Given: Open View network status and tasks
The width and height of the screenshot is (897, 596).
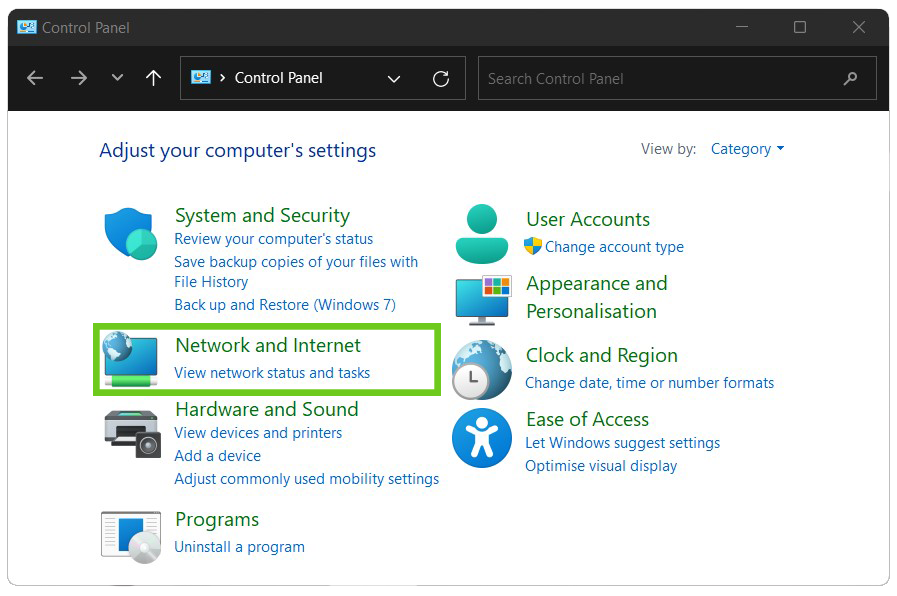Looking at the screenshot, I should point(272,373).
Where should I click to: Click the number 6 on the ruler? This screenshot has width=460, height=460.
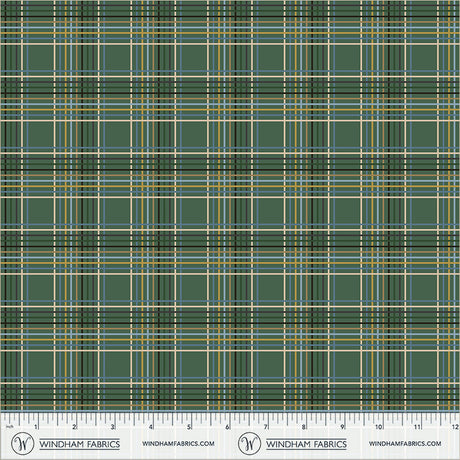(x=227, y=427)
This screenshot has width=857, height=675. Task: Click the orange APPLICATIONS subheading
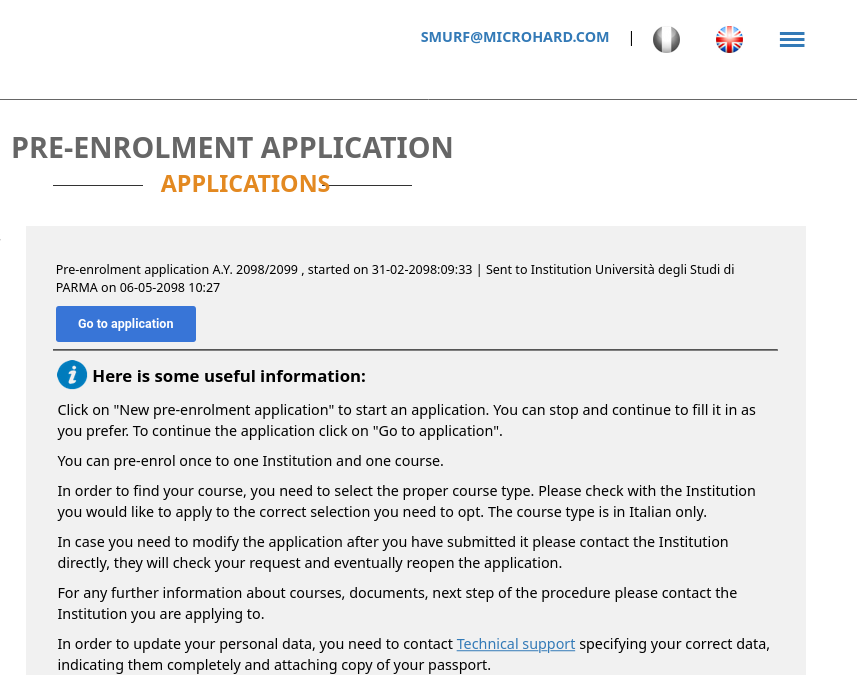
---
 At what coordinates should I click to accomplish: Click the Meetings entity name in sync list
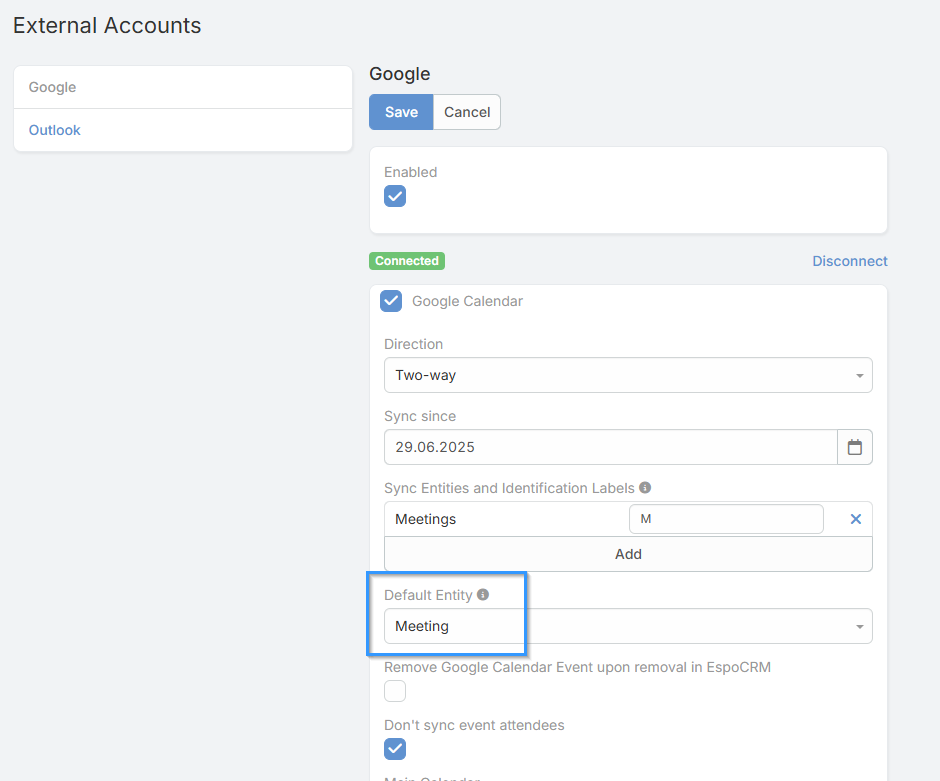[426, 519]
--
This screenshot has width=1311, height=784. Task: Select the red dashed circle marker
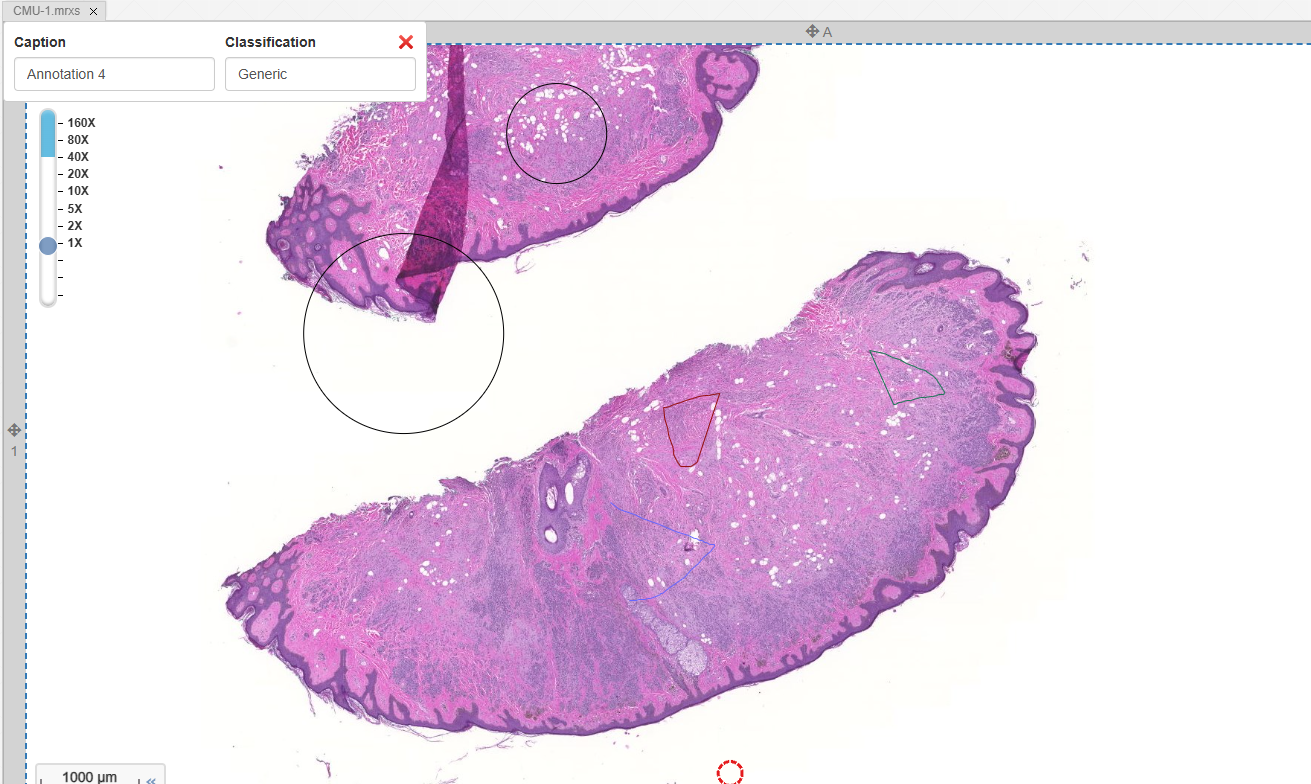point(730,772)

## WHAT THE EXERCISE ASKS
Each line above that falls between the line with "The width and" and the line with "This screenshot has width=857, height=675." should be printed exactly, together with those two lines, but the pictures should not.

## EXPECTED OUTPUT
The width and height of the screenshot is (897, 596).
Looking at the screenshot, I should point(272,373).
Where should I click to: Click the number 6 on the ruler? This screenshot has width=460, height=460.
(x=227, y=427)
This screenshot has width=857, height=675. Task: Click the orange APPLICATIONS subheading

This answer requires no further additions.